++++ Pasaje dado

“Miedo, peligro y fe”: Una familia venezolana lo arriesga todo para llegar a EEUU

“Miedo, peligro y fe”: Una familia venezolana lo arriesga todo para llegar a EEUU

La familia Orasma es de San Fernando de Apure, una exuberante metrópolis a orillas de un sinuoso río en Venezuela.

Por Arelis R, Hernández / washingtonpost.com





Durante muchos años, Ingrid y sus hijos disfrutaron de una sólida vida de clase media. Trabajó como maestra en una escuela primaria, se tiñó el pelo de rubio platino y se hacía las uñas. Su escuela solía tener restos de comida de la cafetería que donaba a familias pobres.

Las cosas empezaron a cambiar hace una década. El otrora lucrativo sector petrolero de Venezuela estaba colapsando. La corrupción y el crimen aumentaban. La abundancia que la familia alguna vez dio por sentada empezó a desaparecer. El salario de Ingrid ya no cubría sus necesidades básicas a medida que aumentaba la inflación. Empezaron a pasar hambre.

A principios de este año, Ingrid, de 47 años, decidió que solo había una opción: tratar de llegar a Estados Unidos y esperar que “Papá Biden” los dejara entrar.

En los últimos cuatro años, cientos de miles de venezolanos tomaron la misma decisión, y llegaron más a la frontera estadounidense que en cualquier otro momento desde que el gobierno socialista de Hugo Chávez asumió el poder en 1999. Al igual que Ingrid, muchos vieron cómo sus vidas se deterioraban aún más bajo el gobierno autocrático del sucesor de Chávez, Nicolás Maduro.

++++++++

Objetivo: En el pasaje sobre la familia Orasma, ¿en qué trabajaba Ingrid?

++++ Sección de datos

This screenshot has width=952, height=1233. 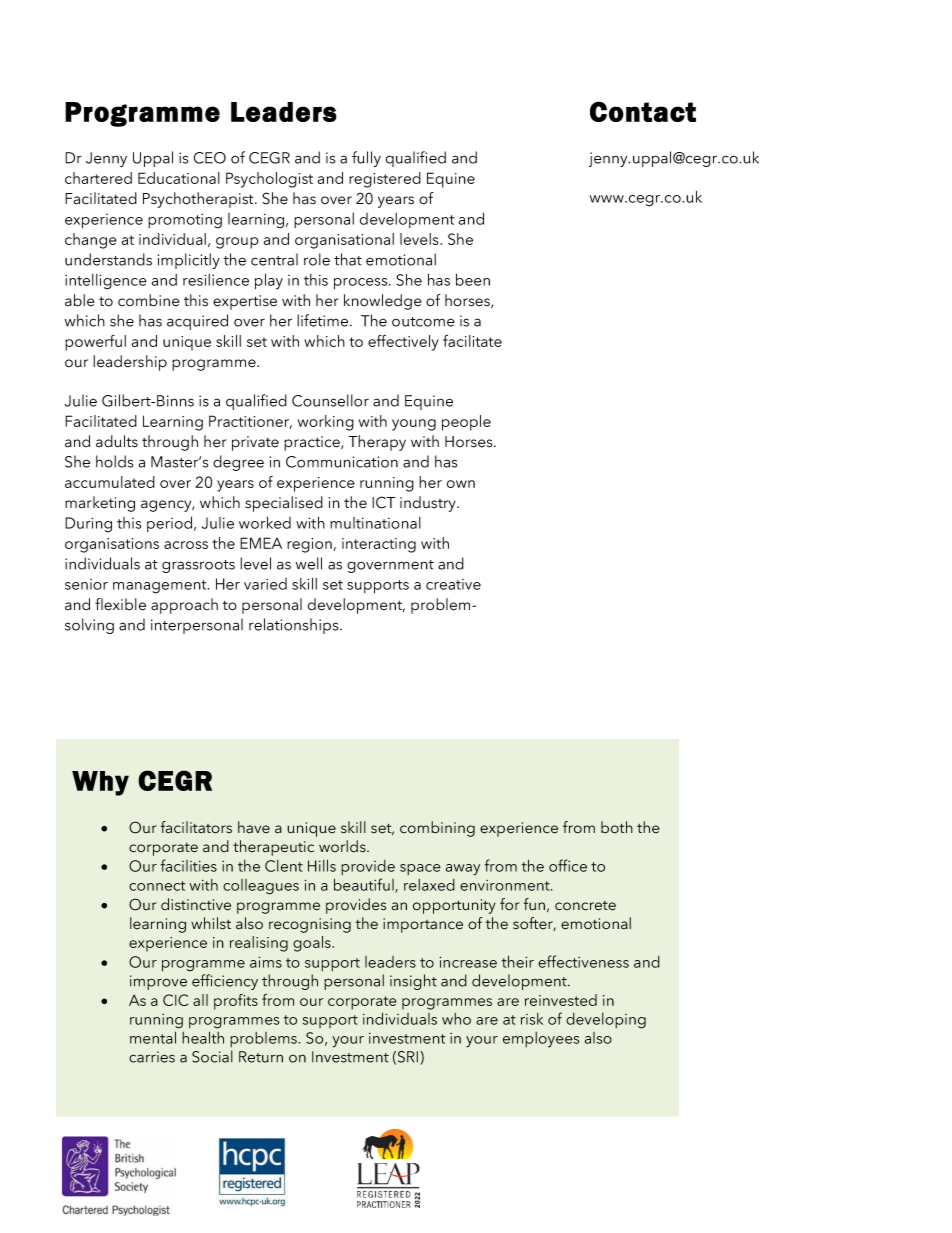 I want to click on Why, so click(x=100, y=783).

++++++++

Resultado: Trabajaba como maestra en una escuela primaria.